YARN Resource Management¶

YARN (Yet Another Resource Negotiator) replaced Hadoop v1's monolithic JobTracker with a distributed resource management architecture. It separates resource allocation from job coordination.

Evolution from Hadoop v1¶

v1 (JobTracker/TaskTracker): - JobTracker: single coordinator for ALL jobs - submission, monitoring, resources - TaskTracker: per-node, rigid Map/Reduce slots - Problem: JobTracker = single point of failure. At scale, DDoS-ed by status updates

v2+ (YARN): - ResourceManager (RM): manages cluster resources via abstract containers - NodeManager: per-node agent, reports status to RM - ApplicationMaster (AM): per-job coordinator. Manages its own tasks - Container: isolated Java process with allocated CPU + RAM

Key improvement: RM only allocates containers. AM handles job-specific logic.

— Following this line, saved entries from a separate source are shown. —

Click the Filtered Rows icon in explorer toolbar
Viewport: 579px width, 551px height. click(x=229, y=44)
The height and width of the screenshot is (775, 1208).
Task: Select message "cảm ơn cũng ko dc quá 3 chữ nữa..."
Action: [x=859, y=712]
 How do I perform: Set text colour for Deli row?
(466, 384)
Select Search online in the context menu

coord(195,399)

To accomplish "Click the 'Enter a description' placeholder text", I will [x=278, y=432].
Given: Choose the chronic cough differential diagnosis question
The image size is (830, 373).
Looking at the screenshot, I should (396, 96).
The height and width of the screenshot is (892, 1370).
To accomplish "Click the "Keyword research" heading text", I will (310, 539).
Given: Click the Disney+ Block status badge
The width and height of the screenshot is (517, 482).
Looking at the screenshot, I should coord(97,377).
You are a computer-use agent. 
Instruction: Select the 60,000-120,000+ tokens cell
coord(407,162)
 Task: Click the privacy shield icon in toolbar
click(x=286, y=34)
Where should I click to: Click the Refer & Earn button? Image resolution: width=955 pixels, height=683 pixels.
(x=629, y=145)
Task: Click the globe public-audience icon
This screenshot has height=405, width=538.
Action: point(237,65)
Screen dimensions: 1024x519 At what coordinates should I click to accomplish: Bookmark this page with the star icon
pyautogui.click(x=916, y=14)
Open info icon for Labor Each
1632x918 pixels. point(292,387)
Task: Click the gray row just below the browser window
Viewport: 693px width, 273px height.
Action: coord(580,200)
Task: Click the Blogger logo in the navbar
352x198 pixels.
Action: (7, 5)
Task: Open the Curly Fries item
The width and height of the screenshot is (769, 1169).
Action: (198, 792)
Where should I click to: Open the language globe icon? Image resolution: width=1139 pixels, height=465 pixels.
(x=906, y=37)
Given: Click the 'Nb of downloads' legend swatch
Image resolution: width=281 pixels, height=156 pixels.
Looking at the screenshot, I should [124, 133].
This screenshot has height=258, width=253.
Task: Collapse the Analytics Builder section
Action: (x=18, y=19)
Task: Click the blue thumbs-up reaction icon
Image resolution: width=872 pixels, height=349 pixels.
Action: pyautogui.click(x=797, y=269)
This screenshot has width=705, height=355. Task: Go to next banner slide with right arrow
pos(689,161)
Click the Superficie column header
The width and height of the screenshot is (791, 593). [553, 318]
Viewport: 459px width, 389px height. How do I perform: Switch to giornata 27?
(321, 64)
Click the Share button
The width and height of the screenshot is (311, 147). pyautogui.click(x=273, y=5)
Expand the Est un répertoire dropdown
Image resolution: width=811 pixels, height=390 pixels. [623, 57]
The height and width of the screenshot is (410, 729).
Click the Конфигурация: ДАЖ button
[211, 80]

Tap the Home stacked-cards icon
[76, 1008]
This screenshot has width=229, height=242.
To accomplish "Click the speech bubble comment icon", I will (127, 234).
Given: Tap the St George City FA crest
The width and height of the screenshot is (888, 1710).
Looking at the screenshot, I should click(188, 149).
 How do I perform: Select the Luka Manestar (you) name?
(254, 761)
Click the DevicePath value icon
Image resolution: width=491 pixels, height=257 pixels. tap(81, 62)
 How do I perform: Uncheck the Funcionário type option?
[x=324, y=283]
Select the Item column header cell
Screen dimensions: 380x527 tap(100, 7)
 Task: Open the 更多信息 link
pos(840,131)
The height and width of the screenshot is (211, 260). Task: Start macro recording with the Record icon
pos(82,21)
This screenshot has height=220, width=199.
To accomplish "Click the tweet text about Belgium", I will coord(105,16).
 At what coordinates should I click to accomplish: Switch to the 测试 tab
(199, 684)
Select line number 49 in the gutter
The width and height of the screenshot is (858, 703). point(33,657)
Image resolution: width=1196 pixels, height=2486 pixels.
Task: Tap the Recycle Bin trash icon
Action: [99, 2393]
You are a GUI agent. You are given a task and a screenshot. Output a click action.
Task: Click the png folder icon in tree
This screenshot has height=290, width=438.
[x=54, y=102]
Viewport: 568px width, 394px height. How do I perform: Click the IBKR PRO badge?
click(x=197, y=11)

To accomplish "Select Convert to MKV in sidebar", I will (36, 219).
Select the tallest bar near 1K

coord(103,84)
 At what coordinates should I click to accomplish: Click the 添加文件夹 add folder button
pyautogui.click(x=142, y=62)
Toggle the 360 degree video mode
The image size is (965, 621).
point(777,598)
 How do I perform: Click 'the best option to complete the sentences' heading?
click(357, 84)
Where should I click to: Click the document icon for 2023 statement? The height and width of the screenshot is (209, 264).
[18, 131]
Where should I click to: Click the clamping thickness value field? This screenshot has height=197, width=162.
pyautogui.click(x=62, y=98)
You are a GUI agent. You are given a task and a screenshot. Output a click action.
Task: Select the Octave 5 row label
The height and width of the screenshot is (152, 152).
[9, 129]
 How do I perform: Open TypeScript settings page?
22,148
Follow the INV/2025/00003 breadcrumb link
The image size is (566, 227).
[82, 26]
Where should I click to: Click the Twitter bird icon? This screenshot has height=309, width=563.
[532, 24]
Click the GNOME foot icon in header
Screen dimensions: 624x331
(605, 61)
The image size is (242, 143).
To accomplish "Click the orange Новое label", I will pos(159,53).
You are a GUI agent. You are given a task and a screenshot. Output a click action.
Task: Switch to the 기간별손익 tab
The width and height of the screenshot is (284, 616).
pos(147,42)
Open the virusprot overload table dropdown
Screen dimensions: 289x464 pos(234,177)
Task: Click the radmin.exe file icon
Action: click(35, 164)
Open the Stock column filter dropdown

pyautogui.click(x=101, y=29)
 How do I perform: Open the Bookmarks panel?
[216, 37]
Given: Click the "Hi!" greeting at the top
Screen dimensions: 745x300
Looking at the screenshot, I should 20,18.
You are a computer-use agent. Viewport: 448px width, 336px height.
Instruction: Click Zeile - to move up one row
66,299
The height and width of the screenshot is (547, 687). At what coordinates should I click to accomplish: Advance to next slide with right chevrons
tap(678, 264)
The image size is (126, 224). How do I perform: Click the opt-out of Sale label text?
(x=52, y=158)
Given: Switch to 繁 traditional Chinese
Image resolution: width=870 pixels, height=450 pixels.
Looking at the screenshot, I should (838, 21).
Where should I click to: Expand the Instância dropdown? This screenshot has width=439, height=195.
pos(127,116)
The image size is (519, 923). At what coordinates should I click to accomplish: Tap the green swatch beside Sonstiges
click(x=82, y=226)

Distributes the centralized load that killed JobTracker.

Queue Configuration¶

root
  |-- engineering (40%)
  |-- marketing (30%)
  |-- support (30%)

Each queue has minimum guaranteed resources, maximum cap, ability to borrow from less-loaded queues.

Scheduler Types¶

Scheduler	Behavior	Trade-off
FIFO	Strict sequential	Rarely used
Capacity	Parallel if resources available	Default in many distros
Fair	Preempts running jobs for new ones	Best utilization, but wastes work

Fair Scheduler gotcha: preemption kills containers near completion, causing wasted work.

Key Facts¶

Containers can run anything: MapReduce, Spark, HTTP servers
ResourceManager does NOT track individual task progress - only AM does
Time-based scheduling possible (90% to ETL at night, more to analytics by day)
Queue-level priorities configured per-queue

Gotchas¶

Fair Scheduler preemption can kill nearly-completed tasks
Container initialization overhead dominates for small data
YARN replaced rigid Map/Reduce slots with flexible containers
RM is still a potential SPOF - use HA configuration